Cipollini: «Benvenuta Cina. Un giorno là potrei fare qualcosa»
| 22/11/2004 | 00:00 «Devono imparare a fare ciclismo, ma il futuro è senz'altro lì: in Cina». Mario Cipollini non ha dubbi, un giorno o l'altro il vincitore del Tour de France avraà gli occhi a mandorla. «Hanno il vantaggio di poter contare su una 'casistica' incredibile», osserva il velocista toscano che mercoledì prossimo andrà in ritiro per la sua 17/a stagione da professionista con la maglia della Liquigas. «Se immaginiamo che statisticamente possa uscire un campione ogni dieci milioni di persone - nota il primatista mondiale di vittorie - è chiaro che la possibilità di trovare lì i nuovi Armstrong o i nuovi Merckx è alta».

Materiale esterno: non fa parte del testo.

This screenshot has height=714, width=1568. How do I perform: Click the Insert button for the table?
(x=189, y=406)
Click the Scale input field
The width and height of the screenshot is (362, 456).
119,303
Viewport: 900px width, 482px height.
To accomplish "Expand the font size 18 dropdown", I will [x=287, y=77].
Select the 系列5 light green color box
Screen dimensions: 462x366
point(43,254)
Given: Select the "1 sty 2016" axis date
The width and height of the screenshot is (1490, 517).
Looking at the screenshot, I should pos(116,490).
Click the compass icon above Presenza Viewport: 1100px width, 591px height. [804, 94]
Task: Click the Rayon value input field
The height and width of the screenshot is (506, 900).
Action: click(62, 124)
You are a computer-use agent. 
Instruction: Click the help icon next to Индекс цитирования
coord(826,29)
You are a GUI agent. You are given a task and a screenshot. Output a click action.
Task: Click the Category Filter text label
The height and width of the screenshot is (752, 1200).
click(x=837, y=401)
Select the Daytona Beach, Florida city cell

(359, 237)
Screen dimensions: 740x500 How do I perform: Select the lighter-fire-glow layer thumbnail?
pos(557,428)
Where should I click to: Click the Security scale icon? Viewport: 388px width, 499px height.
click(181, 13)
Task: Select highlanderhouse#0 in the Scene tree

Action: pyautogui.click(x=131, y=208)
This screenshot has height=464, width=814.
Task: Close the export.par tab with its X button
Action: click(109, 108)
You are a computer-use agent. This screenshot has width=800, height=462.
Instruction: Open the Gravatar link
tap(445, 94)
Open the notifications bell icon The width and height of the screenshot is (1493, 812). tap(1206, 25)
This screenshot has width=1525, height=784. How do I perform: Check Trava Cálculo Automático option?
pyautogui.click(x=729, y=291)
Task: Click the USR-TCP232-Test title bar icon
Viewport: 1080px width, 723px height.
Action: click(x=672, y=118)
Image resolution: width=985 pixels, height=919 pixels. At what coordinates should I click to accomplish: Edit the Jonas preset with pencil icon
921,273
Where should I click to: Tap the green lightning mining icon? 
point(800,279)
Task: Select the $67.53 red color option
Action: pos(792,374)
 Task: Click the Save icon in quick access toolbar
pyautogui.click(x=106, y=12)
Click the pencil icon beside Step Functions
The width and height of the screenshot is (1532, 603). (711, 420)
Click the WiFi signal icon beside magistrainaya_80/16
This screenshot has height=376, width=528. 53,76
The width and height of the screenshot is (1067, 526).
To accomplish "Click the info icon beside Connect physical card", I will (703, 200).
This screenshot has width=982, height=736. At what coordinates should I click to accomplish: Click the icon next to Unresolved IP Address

L'apertura della Cina al ciclismo professionistica è stata annunciata ieri. A portare nel circo della bici i nuovi talenti cinesi sarà il 'Marco Polo Cycling Team', che ufficialmente sarà basato a Hong Kong ma operativamente avrà il suo quartier generale a Valkenburg, in Olanda. Ovvero, nel cuore dell' Europa a pedali. La squadra ha firmato un accordo con la federazione cinese, dovrà svezzare otto professionisti cinesi. L' idea, naturalmente, è quella di avere una squadra in grado di vincere alle Olimpiadi del 2008. Ma il potenziale del mercato cinese non sfugge a Cipollini. Non foss'altro perchè secondo le ultime statistiche pubblicate dalla Cia nel suo 'World Factbook' i cinesi sono 1,29 miliardi. Dei quali quasi la metà usa normalmente la bicicletta come mezzo di trasporto. «Alla Cina stavo pensando anche dal punto di vista del mio personale futuro - rivela Cipollini -. Proprio qualche tempo fa stavo pensando di aprire una fabbrica di biciclette in Cina. Sono convinto che aggiungendo un po' di cultura europea al loro potenziale si possano avere grandi risultati. Dal punto di vista sportivo, potrebbe essere interessante anche l'idea di andare a fare il manager di una loro squadra. Loro sono in espansione esponenziale in tutti i campi, se imparano ad usare la bici come sport e non solo come mezzo di trasporto... ». La Cina può essere un rischio per il ciclismo inteso come sport essenzialmente europeo? «Non direi, anzi mi sembra importante che il ciclismo trovi aperture, interesse e sponsor... Benvenuta Cina».